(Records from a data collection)
-*-*-

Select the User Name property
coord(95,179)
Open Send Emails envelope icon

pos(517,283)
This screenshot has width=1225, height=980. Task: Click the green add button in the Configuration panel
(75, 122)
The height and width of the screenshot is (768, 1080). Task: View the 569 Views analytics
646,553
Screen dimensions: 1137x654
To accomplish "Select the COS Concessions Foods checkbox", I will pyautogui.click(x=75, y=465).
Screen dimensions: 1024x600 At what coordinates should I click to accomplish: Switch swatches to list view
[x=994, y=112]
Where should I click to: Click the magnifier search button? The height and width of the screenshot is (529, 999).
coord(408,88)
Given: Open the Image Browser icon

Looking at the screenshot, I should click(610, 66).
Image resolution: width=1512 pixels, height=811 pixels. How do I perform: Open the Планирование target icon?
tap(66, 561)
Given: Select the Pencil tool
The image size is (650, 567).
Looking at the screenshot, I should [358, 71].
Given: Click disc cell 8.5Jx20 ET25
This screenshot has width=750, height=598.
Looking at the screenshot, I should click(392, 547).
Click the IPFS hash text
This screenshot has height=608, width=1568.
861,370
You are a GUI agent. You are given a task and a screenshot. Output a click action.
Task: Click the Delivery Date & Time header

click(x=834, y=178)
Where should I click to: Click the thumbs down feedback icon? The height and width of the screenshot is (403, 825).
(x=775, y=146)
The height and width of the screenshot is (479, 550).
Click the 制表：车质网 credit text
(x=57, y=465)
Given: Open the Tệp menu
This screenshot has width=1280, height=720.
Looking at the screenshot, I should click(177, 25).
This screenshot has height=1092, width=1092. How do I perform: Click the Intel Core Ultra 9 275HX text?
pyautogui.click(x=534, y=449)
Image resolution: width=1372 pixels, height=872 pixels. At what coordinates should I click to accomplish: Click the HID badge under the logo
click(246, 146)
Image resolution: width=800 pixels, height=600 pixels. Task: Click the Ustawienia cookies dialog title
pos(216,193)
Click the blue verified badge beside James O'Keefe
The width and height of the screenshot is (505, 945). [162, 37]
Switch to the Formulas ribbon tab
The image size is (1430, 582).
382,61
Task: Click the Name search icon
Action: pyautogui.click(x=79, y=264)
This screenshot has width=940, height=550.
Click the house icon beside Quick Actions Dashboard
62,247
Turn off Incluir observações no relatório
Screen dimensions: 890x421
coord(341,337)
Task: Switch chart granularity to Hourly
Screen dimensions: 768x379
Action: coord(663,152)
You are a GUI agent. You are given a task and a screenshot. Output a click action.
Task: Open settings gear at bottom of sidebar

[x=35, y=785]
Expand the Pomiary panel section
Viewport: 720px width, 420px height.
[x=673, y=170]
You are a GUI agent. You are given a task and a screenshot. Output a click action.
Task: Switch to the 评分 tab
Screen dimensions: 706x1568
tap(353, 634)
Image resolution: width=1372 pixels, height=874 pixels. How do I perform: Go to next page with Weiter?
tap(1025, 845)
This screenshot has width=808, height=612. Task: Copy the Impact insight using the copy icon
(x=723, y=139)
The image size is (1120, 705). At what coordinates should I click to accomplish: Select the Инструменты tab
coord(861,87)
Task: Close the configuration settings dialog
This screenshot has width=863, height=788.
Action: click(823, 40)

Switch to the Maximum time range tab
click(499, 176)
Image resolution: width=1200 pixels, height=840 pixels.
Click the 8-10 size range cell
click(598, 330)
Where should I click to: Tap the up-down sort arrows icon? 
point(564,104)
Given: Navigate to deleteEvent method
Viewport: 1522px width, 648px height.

-*-*-

> [Work to be completed]:
What is needed is each line of the data, printed exactly.

> [Answer for the task]:
Select the User Name property
coord(95,179)
Open Send Emails envelope icon

pos(517,283)
This screenshot has width=1225, height=980. Task: Click the green add button in the Configuration panel
(75, 122)
The height and width of the screenshot is (768, 1080). Task: View the 569 Views analytics
646,553
Screen dimensions: 1137x654
To accomplish "Select the COS Concessions Foods checkbox", I will pyautogui.click(x=75, y=465).
Screen dimensions: 1024x600 At what coordinates should I click to accomplish: Switch swatches to list view
[x=994, y=112]
Where should I click to: Click the magnifier search button? The height and width of the screenshot is (529, 999).
coord(408,88)
Given: Open the Image Browser icon

Looking at the screenshot, I should click(610, 66).
Image resolution: width=1512 pixels, height=811 pixels. How do I perform: Open the Планирование target icon?
tap(66, 561)
Given: Select the Pencil tool
The image size is (650, 567).
Looking at the screenshot, I should [358, 71].
Given: Click disc cell 8.5Jx20 ET25
This screenshot has width=750, height=598.
Looking at the screenshot, I should click(392, 547).
Click the IPFS hash text
This screenshot has height=608, width=1568.
861,370
You are a GUI agent. You are given a task and a screenshot. Output a click action.
Task: Click the Delivery Date & Time header

click(x=834, y=178)
Where should I click to: Click the thumbs down feedback icon? The height and width of the screenshot is (403, 825).
(x=775, y=146)
The height and width of the screenshot is (479, 550).
Click the 制表：车质网 credit text
(x=57, y=465)
Given: Open the Tệp menu
This screenshot has width=1280, height=720.
Looking at the screenshot, I should click(177, 25).
This screenshot has height=1092, width=1092. How do I perform: Click the Intel Core Ultra 9 275HX text?
pyautogui.click(x=534, y=449)
Image resolution: width=1372 pixels, height=872 pixels. At what coordinates should I click to accomplish: Click the HID badge under the logo
click(246, 146)
Image resolution: width=800 pixels, height=600 pixels. Task: Click the Ustawienia cookies dialog title
pos(216,193)
Click the blue verified badge beside James O'Keefe
The width and height of the screenshot is (505, 945). [162, 37]
Switch to the Formulas ribbon tab
The image size is (1430, 582).
382,61
Task: Click the Name search icon
Action: pyautogui.click(x=79, y=264)
This screenshot has width=940, height=550.
Click the house icon beside Quick Actions Dashboard
62,247
Turn off Incluir observações no relatório
Screen dimensions: 890x421
coord(341,337)
Task: Switch chart granularity to Hourly
Screen dimensions: 768x379
Action: coord(663,152)
You are a GUI agent. You are given a task and a screenshot. Output a click action.
Task: Open settings gear at bottom of sidebar

[x=35, y=785]
Expand the Pomiary panel section
Viewport: 720px width, 420px height.
[x=673, y=170]
You are a GUI agent. You are given a task and a screenshot. Output a click action.
Task: Switch to the 评分 tab
Screen dimensions: 706x1568
tap(353, 634)
Image resolution: width=1372 pixels, height=874 pixels. How do I perform: Go to next page with Weiter?
tap(1025, 845)
This screenshot has width=808, height=612. Task: Copy the Impact insight using the copy icon
(x=723, y=139)
The image size is (1120, 705). At what coordinates should I click to accomplish: Select the Инструменты tab
coord(861,87)
Task: Close the configuration settings dialog
This screenshot has width=863, height=788.
Action: click(823, 40)

Switch to the Maximum time range tab
click(499, 176)
Image resolution: width=1200 pixels, height=840 pixels.
Click the 8-10 size range cell
click(598, 330)
Where should I click to: Tap the up-down sort arrows icon? 
point(564,104)
Given: Navigate to deleteEvent method
Viewport: 1522px width, 648px height.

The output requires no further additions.